Spoiler warning: these reviews reveal plot twists.
Stranded on Xenon, the gang try to gain access to the spaceship Scorpio, but also encounter two warring factions of locals…
Series D, episode 2. Written by: Ben Steed. Directed by: Mary Ridge. Originally broadcast: 5 October 1981, BBC1.
Regulars (with running total of appearances):
* Vila (41) is under pressure from his colleagues to crack open the door that leads to the Scorpio, the team’s only escape off the planet Xenon. When working on the problem alone, though, he’s surprised to see a woman has somehow entered the base. Pella (Juliet Hammond-Hill from Secret Army) is a local who reveals that the base will blow up if Dorian – a character who inconveniently died in the previous episode – doesn’t reset the security codes.
* Tarrant (15) goes outside with Dayna to look for a missing Avon. Without success. He then tries to work out how Pella entered and left the locked base. Without success.
* Dayna (15) reckons the gang’s food supplies will only last three weeks, so they must have access to the Scorpio. Later, while outside, she and Tarrant are captured by a tribe of local men called Hommicks. (They’re yet another example of Blake’s 7’s obsession with medieval-like natives, though these ones at least know about technology.) Plucky Dayna challenges chieftain Gunn Sar (Dicken Ashworth, playing him working class and northern) to a fight and managed to beat him… with some help from a watching Pella, who has telekinetic powers.

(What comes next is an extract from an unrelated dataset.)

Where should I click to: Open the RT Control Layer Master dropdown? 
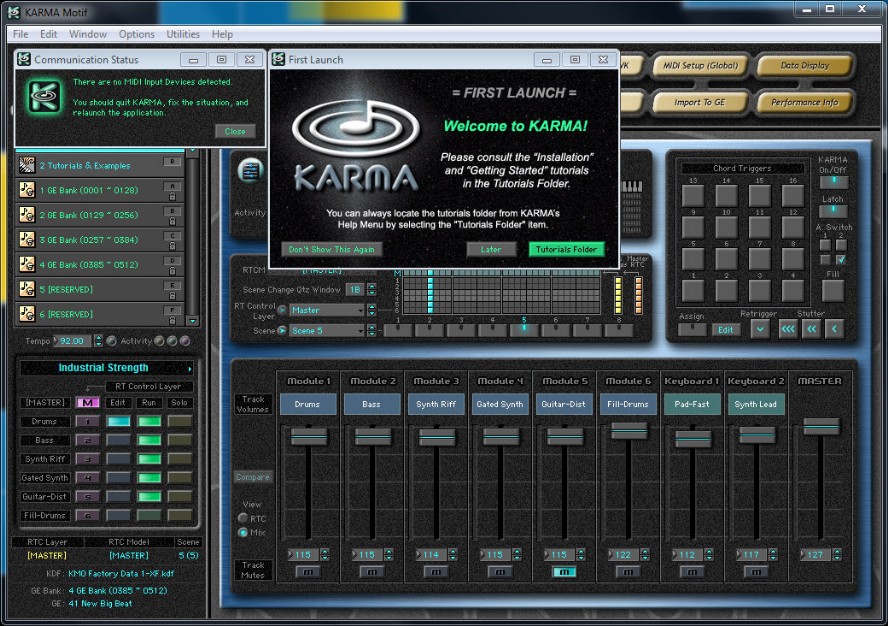click(x=327, y=310)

* At the start of the episode, Avon (40) is scouting the local area when he’s attacked and captured by the Hommicks. Gunn Sar tells Avon that he’s killed 26 challengers in ritualistic combat, but an aide corrects him: it’s 25 confirmed kills and one gone missing after he fell off a cliff. After a tiff, Avon challenges him to a fight. Avon has the upper hand, but then one of Gunn Sar’s underlings bashes him on the head. (Referee!) Avon is put in a cell with Pella, who has also been captured and she explains some context for what’s going on: her female friends from the Seska tribe are captured by the male Hommicks, operated on, and then must provide children. (The boys are kept, the girls discarded.) It’s later revealed that Pella has been plotting to get access to the Scorpio for her own ends. When she uses her telekinesis skills to get inside the ship, Avon follows via a new teleport system Orac has been working on… and shoots Pella dead.
* Orac (24) declines to help Tarrant with the puzzle of how Pella got into and out of the base, then later tells him the base will explode in three hours and 24 minutes unless they get to the override switch – which is behind a locked door.
* Slave (2) has some lines when Avon teleports aboard the Scorpio.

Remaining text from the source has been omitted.